- _PROVIDED ENTRIES_:
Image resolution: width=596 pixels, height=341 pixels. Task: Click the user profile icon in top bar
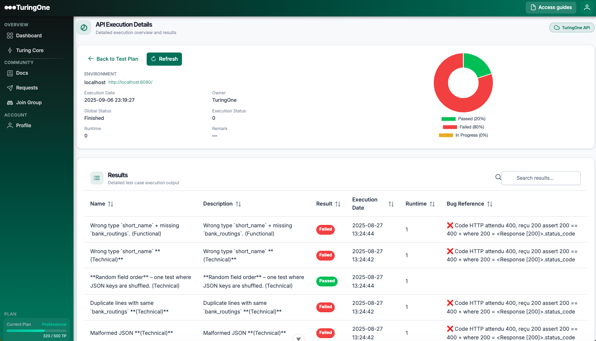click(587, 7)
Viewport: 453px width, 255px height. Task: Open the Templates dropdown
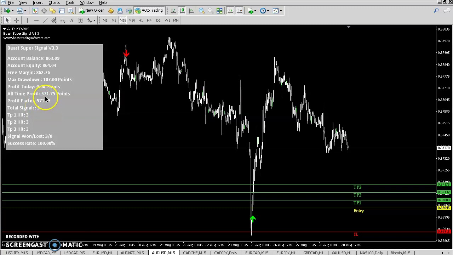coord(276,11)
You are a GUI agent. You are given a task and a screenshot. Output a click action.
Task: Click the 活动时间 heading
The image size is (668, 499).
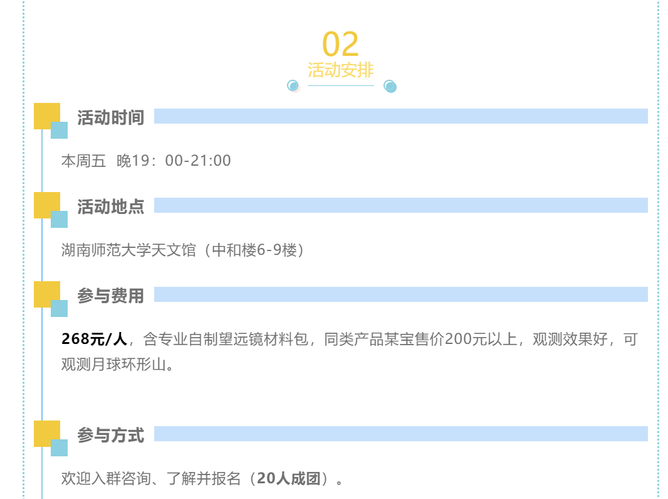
* * *
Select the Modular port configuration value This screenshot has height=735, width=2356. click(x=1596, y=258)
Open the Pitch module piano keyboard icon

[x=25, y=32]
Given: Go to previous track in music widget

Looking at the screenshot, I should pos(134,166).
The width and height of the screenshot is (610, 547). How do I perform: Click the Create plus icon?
--
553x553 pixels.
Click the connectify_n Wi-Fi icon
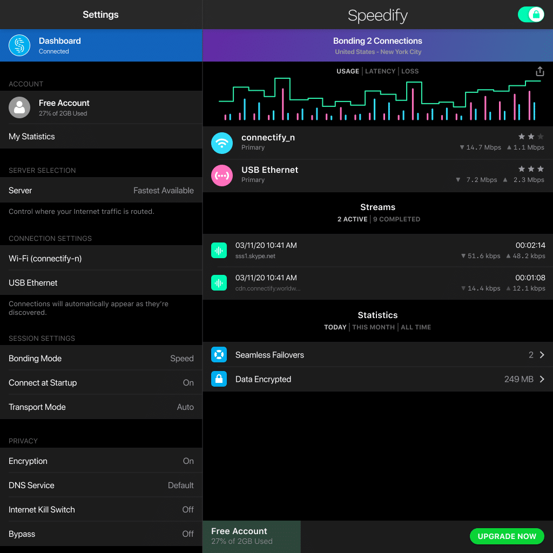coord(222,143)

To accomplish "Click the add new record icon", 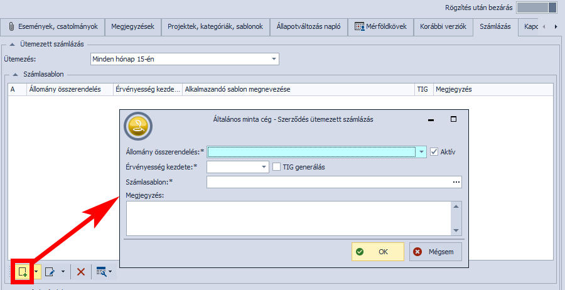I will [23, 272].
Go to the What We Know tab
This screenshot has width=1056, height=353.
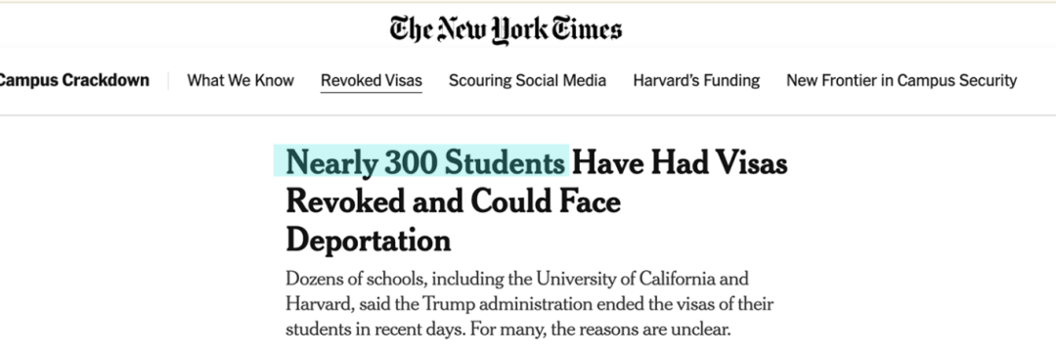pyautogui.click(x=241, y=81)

- _YOUR TASK_: Out of the entries above, write out only the lines between the line holding "Given: Go to previous track in music widget" and the line holding "The width and", inclusive, each exactly as given.

- _ANSWER AREA_:
Given: Go to previous track in music widget

Looking at the screenshot, I should pos(134,166).
The width and height of the screenshot is (610, 547). How do I perform: Click the Create plus icon?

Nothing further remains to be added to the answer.